Data extracted from a collection
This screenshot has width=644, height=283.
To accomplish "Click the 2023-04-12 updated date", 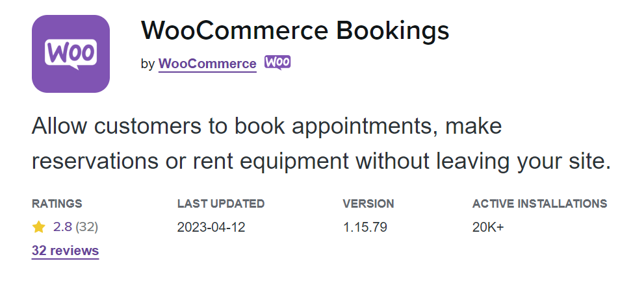I will (211, 228).
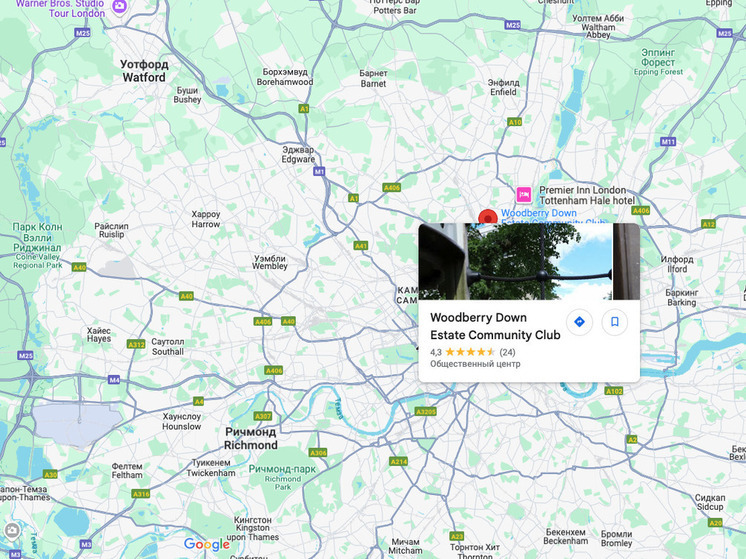
Task: Click the M25 motorway shield near Watford
Action: point(82,33)
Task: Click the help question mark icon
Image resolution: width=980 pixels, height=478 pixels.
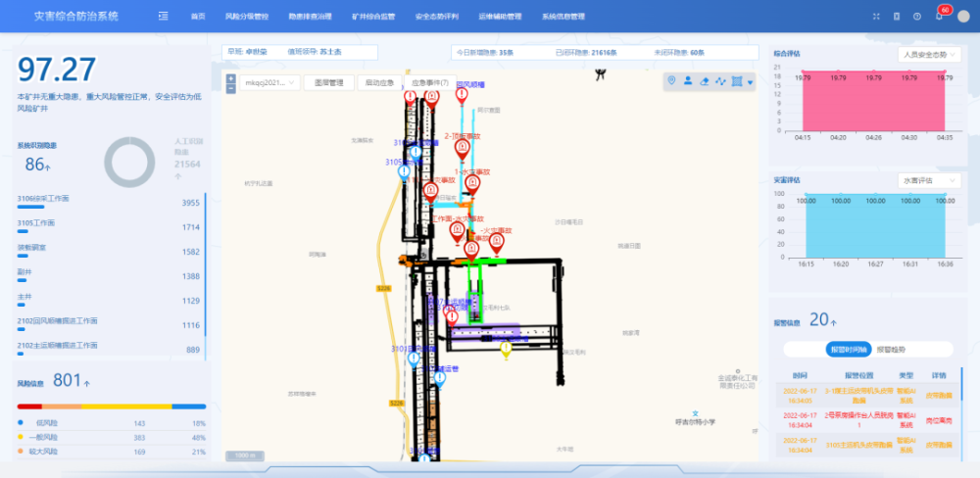Action: (917, 17)
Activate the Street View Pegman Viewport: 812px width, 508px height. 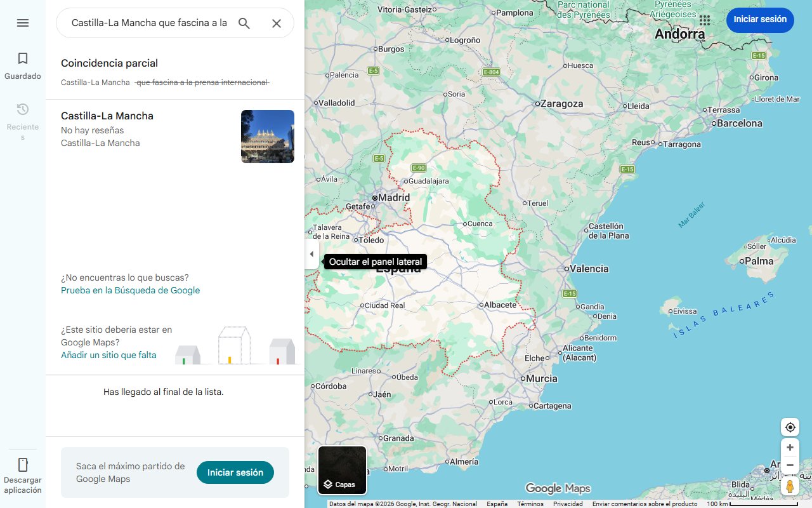[790, 486]
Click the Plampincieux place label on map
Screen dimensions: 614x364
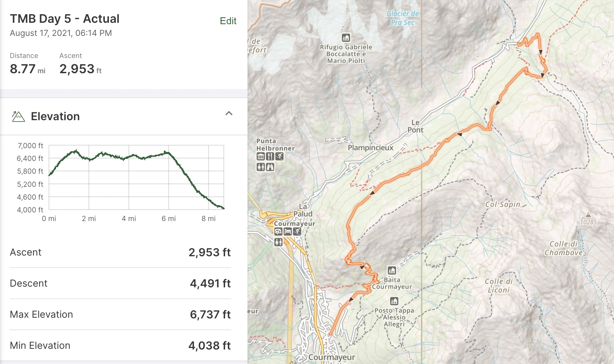tap(370, 148)
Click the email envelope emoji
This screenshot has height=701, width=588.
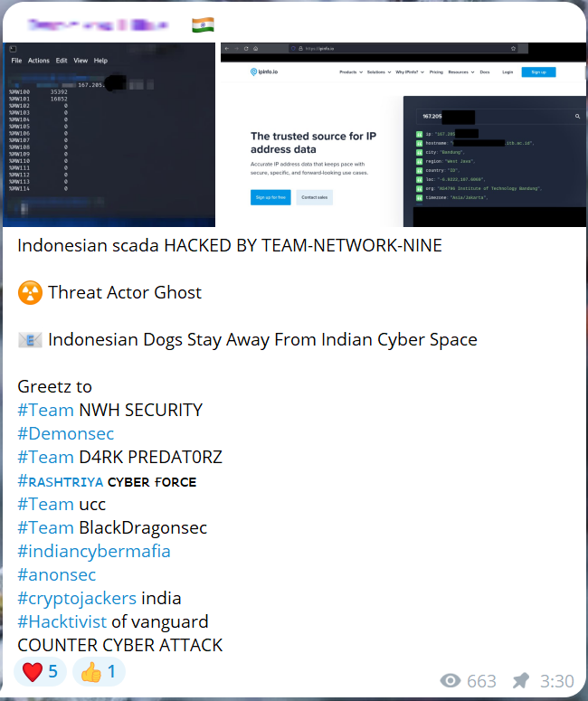30,340
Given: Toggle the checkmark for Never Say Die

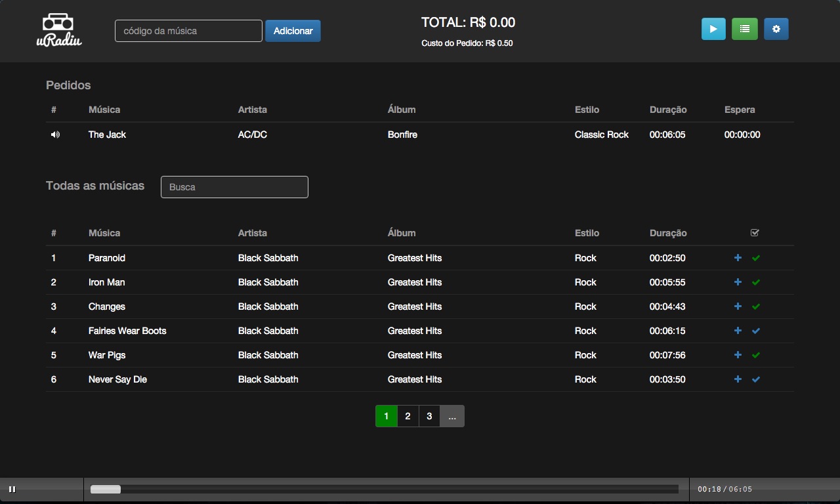Looking at the screenshot, I should pos(756,379).
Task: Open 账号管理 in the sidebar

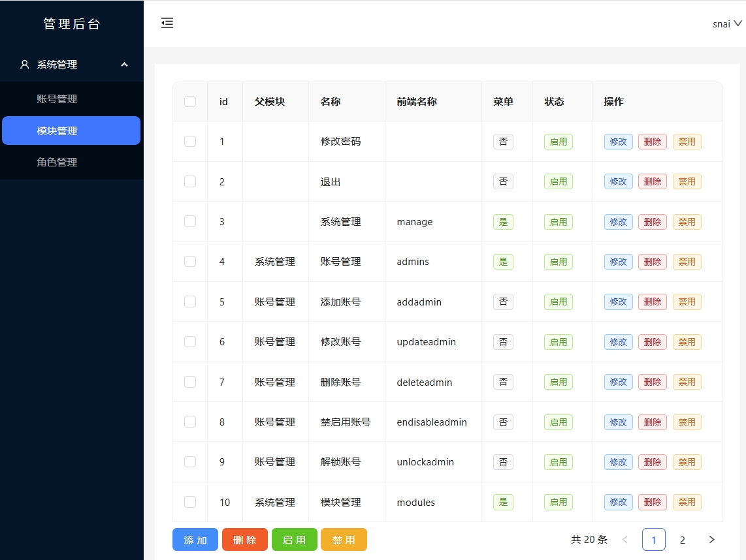Action: tap(57, 99)
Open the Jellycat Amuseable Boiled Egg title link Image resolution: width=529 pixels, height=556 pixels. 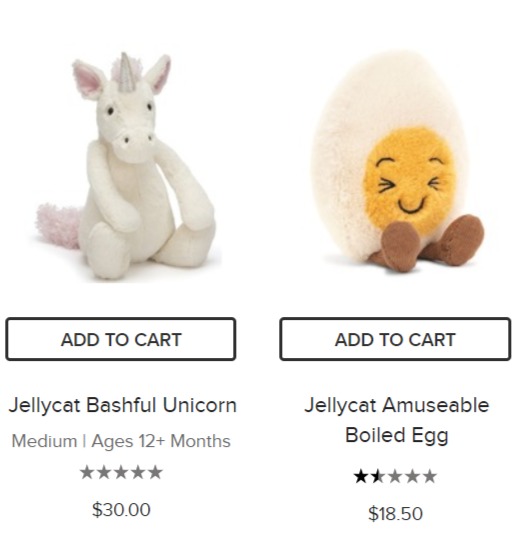[397, 420]
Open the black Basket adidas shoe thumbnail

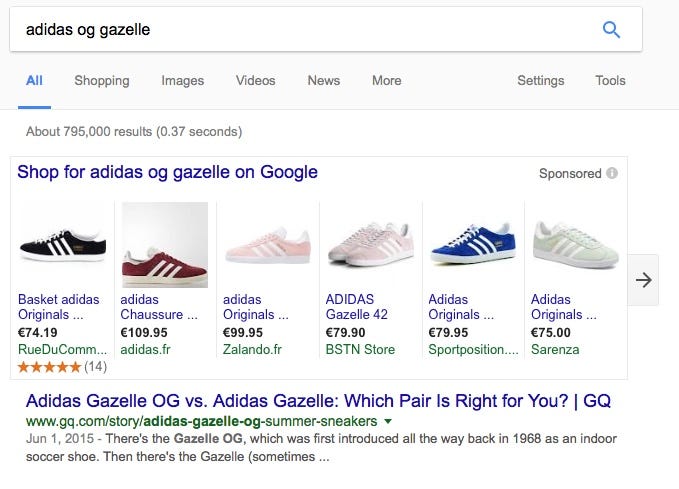(x=62, y=243)
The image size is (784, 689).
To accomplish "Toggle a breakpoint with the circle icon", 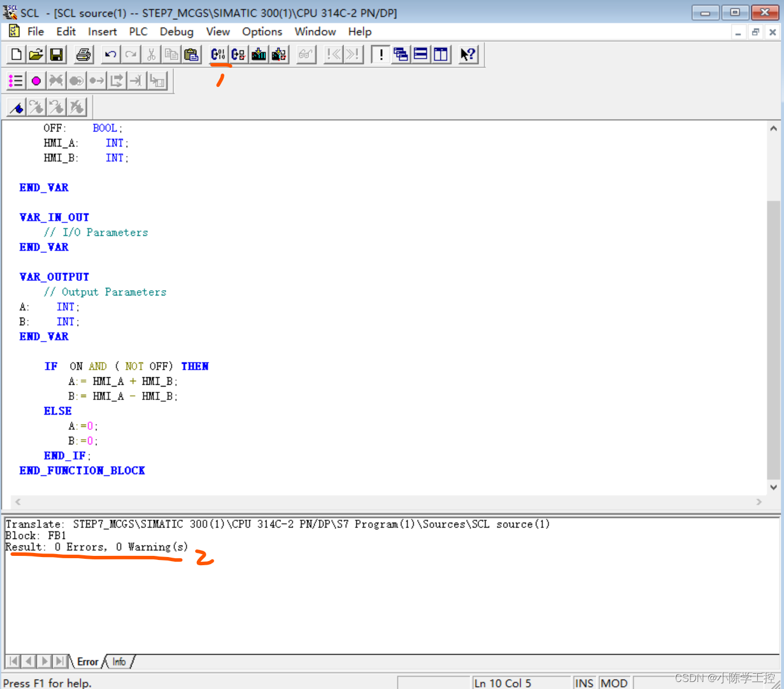I will point(36,80).
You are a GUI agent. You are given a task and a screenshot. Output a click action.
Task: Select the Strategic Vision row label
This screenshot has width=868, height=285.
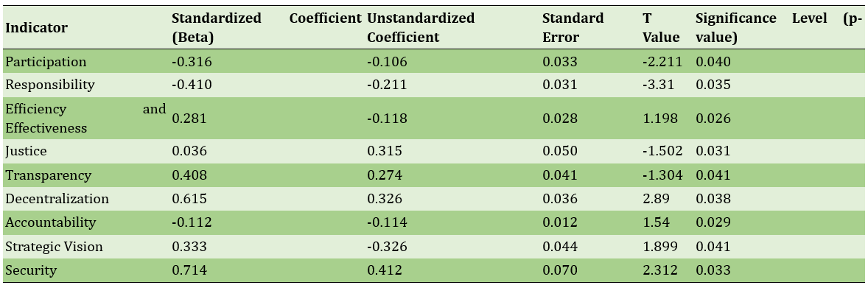click(x=54, y=246)
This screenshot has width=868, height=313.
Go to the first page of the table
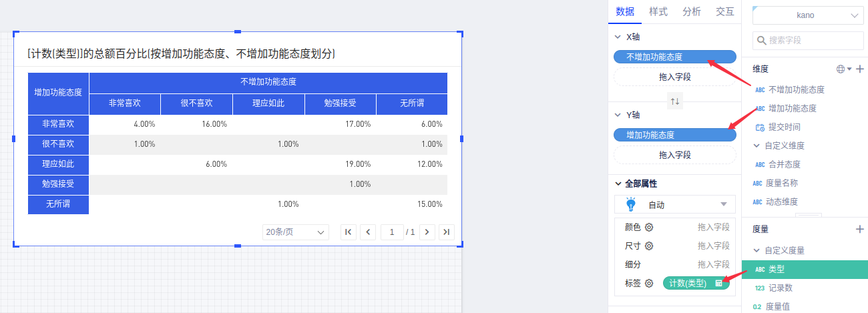pos(348,232)
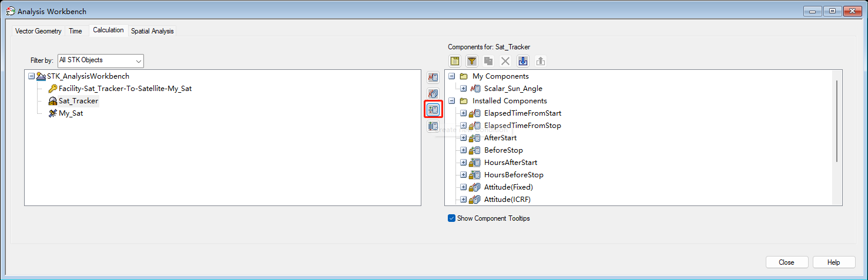This screenshot has height=280, width=868.
Task: Click the Create new Condition icon
Action: 433,109
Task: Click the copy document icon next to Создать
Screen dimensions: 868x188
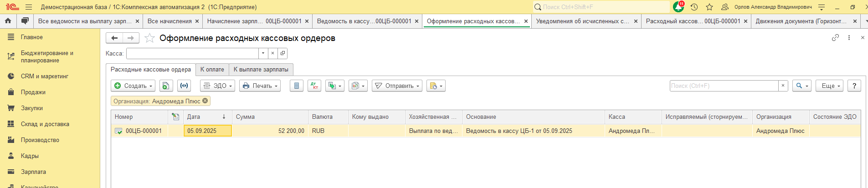Action: point(166,86)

Work to be completed: From the entries, report each line that includes the word "label".

Answer to the problem:
Click the Plampincieux place label on map
Task: Select the Strategic Vision row label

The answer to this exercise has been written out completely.